また、「勉強の仕方が分からない子」が「対策プリント」をすると、「勉強の仕方」がわかるようになるのだろうか。単に、「これさえやればいいのだな」と誤学習しないか。「勉強の仕方」とは、その指示する範囲はかなり広いはずだ。人生を通じて使うことになるだろう。誰かに勉強のためのツールが勝手に与えてもらえ、それさえやればよいのだと考えるようになってはいけないのではないか。私はダメだと思う。

「必須」らしい。もういい加減書くのは嫌になるが、私の所属校は「ある程度より下の学力層の高校」だ。しかし私は(そして私の周囲の同僚たちも)「対策プリント」なるものを配付していない。

なぜ「道しるべ」になるのか。どう「道しるべ」になるのか。「対策プリント」をやると、「勉強の仕方」なるものがわかるようになるのだろうか。そんな「対策プリント」ならぜひ見たい。参考にしたい。自学できるようになる教材である。私はそんな教材を作りたいと思う。しかしかなり難しい。少なくとも、自分の教材で「勉強の仕方」をわからせたという実感はない。

「質問もうまくまとまらない。」とはどういう状態か。他になにが「うまくまとまらない」のだろう。「質問も」ということは他にもなにかまとまらないのだろうか。あるいは〈質問さえも〉という意味か。「質問」というのはそんなに簡単なものなのか。自分のわからなさを自覚して、自分のわからなさを、自分がわかっていることとの関係で言語化できるというのは、そうとうレベルが高い。それができればそもそも「対策プリント」は邪魔だ。
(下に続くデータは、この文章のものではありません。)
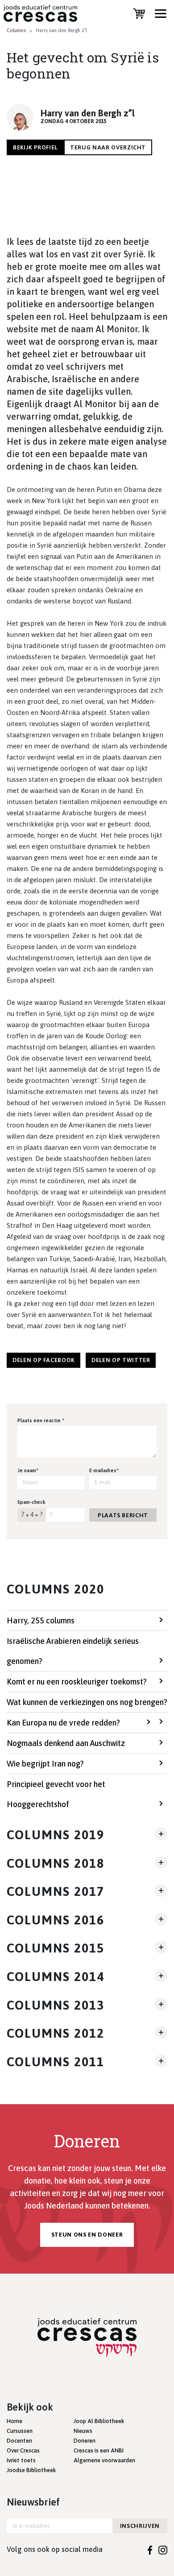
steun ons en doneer (87, 2234)
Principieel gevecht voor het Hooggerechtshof (56, 1794)
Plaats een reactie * (40, 1420)
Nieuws (83, 2430)
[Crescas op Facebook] (150, 2549)
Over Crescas (23, 2450)
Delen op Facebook (43, 1360)
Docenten (19, 2440)
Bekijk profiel (35, 147)
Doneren (84, 2440)
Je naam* (27, 1470)
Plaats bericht (123, 1515)
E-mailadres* (104, 1470)
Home (14, 2421)
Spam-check (31, 1502)
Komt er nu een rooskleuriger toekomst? (77, 1681)
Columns (16, 30)
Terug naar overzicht (108, 147)
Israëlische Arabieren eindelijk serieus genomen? (73, 1651)
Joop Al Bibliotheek (99, 2421)
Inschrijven (140, 2525)
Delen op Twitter (120, 1360)
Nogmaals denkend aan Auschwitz (66, 1743)
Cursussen (20, 2430)
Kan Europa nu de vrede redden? (63, 1722)
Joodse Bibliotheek (31, 2470)
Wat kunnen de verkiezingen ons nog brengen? (87, 1702)
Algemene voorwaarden (104, 2460)
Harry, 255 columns (41, 1620)
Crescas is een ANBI (99, 2450)
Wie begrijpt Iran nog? (45, 1763)
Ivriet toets (21, 2460)
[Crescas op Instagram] (162, 2549)
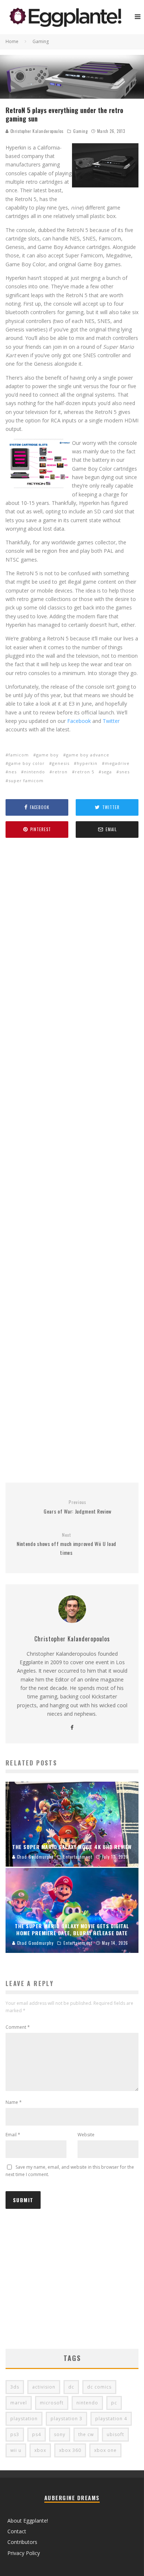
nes (12, 771)
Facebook (79, 720)
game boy (47, 755)
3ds (14, 2387)
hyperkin (87, 763)
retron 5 (84, 771)
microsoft (52, 2403)
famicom (18, 755)
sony (59, 2434)
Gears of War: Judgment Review (78, 1507)
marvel (18, 2403)
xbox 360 (70, 2450)
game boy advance (87, 755)
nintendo (34, 771)
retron (60, 771)
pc (114, 2403)
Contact (16, 2531)
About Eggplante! (27, 2520)
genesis (60, 763)
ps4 (36, 2434)
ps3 (14, 2434)
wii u (15, 2450)
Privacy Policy (23, 2552)
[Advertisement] (72, 1161)
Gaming (80, 131)
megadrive (117, 763)
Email (13, 2135)
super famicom (26, 780)
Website (86, 2135)
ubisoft (115, 2434)
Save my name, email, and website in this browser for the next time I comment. (70, 2171)
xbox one (105, 2450)
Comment (18, 2027)
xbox (40, 2450)
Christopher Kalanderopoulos (36, 131)
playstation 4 (111, 2418)
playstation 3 (66, 2418)
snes (124, 771)
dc (71, 2387)
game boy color (26, 763)
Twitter (111, 720)
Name (14, 2102)
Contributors (22, 2541)
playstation (24, 2418)
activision (43, 2387)
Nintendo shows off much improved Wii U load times (66, 1544)
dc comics (99, 2387)
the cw (86, 2434)
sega (107, 771)
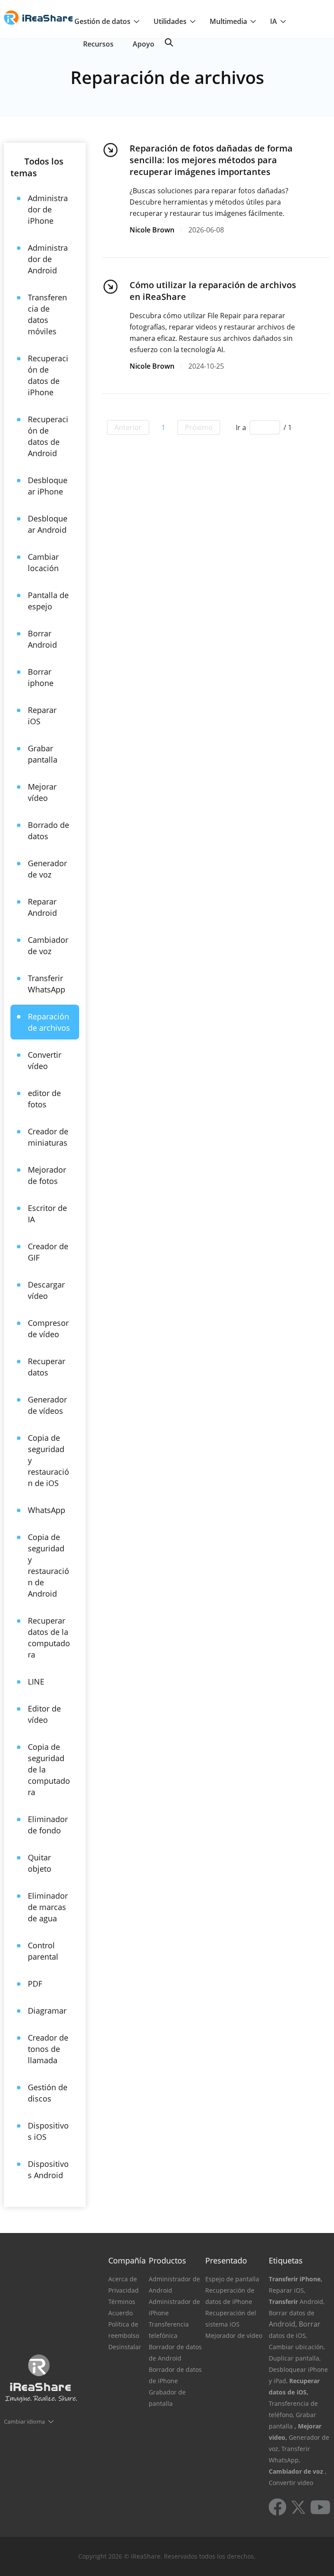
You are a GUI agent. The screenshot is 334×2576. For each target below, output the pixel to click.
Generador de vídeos (47, 1405)
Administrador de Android (48, 259)
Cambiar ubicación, (297, 2347)
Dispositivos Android (48, 2169)
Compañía (127, 2260)
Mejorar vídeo (42, 792)
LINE (36, 1681)
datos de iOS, (288, 2335)
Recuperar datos (46, 1367)
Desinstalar (124, 2347)
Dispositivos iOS (48, 2131)
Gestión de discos (47, 2093)
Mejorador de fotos (47, 1175)
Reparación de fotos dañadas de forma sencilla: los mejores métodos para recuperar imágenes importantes (211, 160)
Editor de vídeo (44, 1714)
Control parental (43, 1951)
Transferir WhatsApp (46, 984)
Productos (167, 2260)
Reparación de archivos (49, 1022)
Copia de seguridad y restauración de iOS (48, 1460)
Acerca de (122, 2279)
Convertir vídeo (44, 1060)
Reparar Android (42, 907)
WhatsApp (46, 1510)
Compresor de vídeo (48, 1328)
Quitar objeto (39, 1863)
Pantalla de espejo (48, 601)
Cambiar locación (43, 562)
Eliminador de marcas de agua (48, 1907)
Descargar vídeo (46, 1290)
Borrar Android (42, 639)
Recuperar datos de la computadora (49, 1637)
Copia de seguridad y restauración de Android (48, 1565)
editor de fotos (44, 1099)
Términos (121, 2301)
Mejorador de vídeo (233, 2335)
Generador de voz (47, 869)
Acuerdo (120, 2313)
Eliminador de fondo (48, 1825)
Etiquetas (286, 2260)
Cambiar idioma (24, 2421)
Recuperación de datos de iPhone (48, 375)
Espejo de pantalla (232, 2279)
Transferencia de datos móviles (47, 314)
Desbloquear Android (47, 524)
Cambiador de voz (48, 945)
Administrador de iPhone (48, 209)
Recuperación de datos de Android (48, 436)
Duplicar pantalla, (295, 2358)
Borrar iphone (40, 677)
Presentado (226, 2260)
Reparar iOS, (287, 2290)
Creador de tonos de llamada (48, 2048)
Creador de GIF (48, 1252)
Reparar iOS (42, 715)
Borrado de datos (48, 830)
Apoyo (143, 44)
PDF (35, 1983)
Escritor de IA (47, 1213)
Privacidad (123, 2290)
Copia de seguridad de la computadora (49, 1769)
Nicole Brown (152, 230)
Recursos (98, 44)
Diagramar (47, 2010)
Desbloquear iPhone (47, 486)
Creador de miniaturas (48, 1137)
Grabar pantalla (42, 754)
自分のわからないところだけを集中して勉強したいだろう。

「対策プリント」なるものを作る人は、自分の授業をどう考えているのか。あるいは、自分の授業の予復習をどのようにすべきだと考えるのか。「対策プリント」をやればテストで点が取れるなら、授業は不要ではないか。
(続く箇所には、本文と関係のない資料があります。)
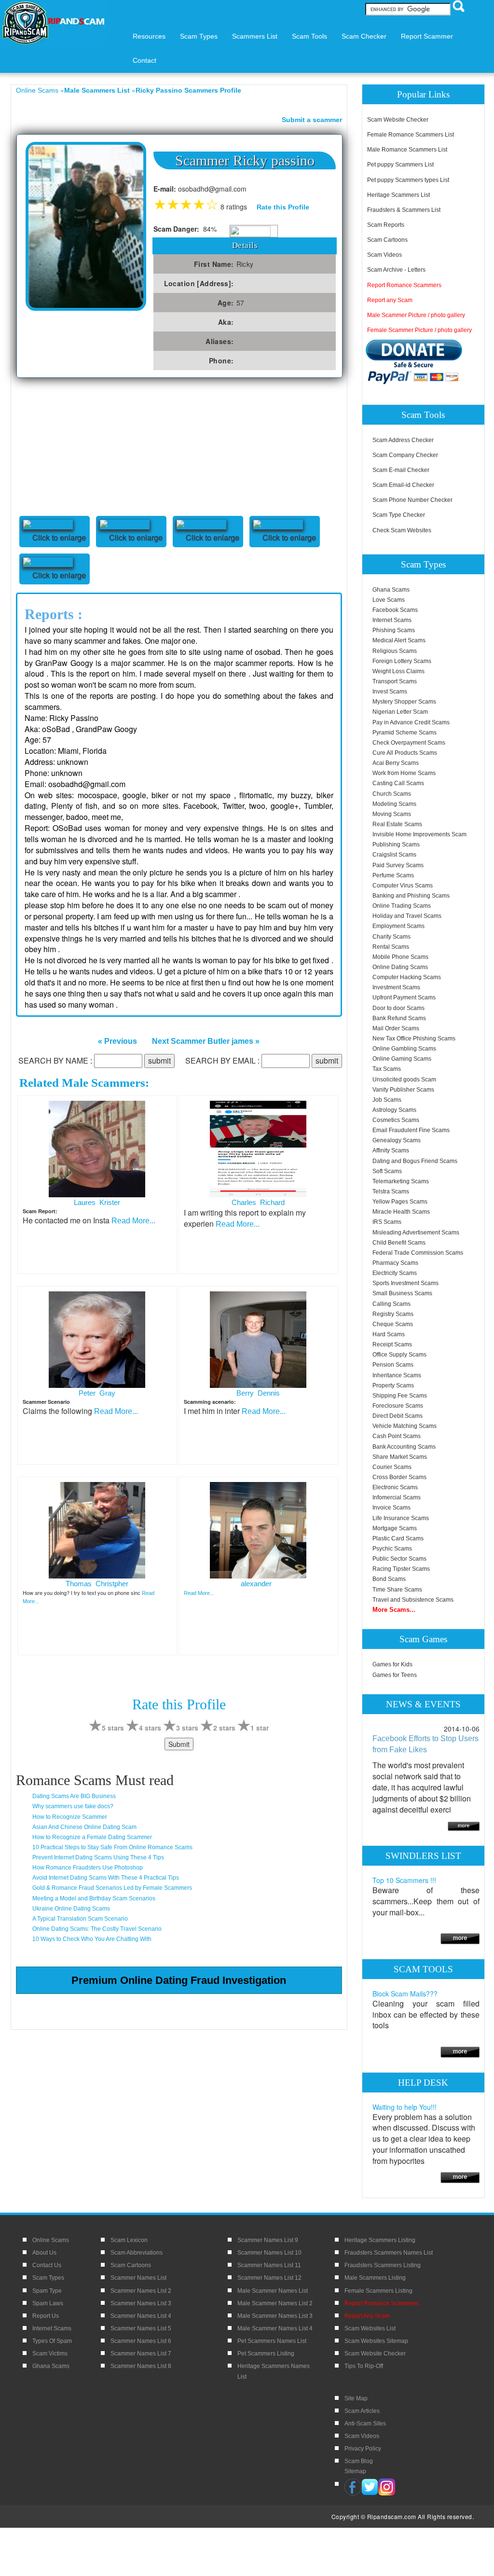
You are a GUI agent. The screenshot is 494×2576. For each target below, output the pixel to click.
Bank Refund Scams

私は、これもすでに何度か書いているように、授業の内容をすべて文章にして配付してきた。復習はその文章を熟読すればいい。授業中はその文章にメモを書き足したり、自分がだいじだと思うところに線を引かせたりする。復習は、それを見直すように指示する。勉強するというのは、基本的には文字を読んで書いてある内容を理解することだと教える。また、どんなふうに(どんなことを考えて)読めばいいかは教材自体にあらわに書いている。つまり、授業とその教材で、あえて言えば「勉強の仕方」を教えていることになる。

やはりなぜ「対策プリント」が「必須」なのかわからない。不思議だ。「対策プリント」はけっきょくのところ、いったい誰のためにあるのだろう。生徒のためではなさそうである。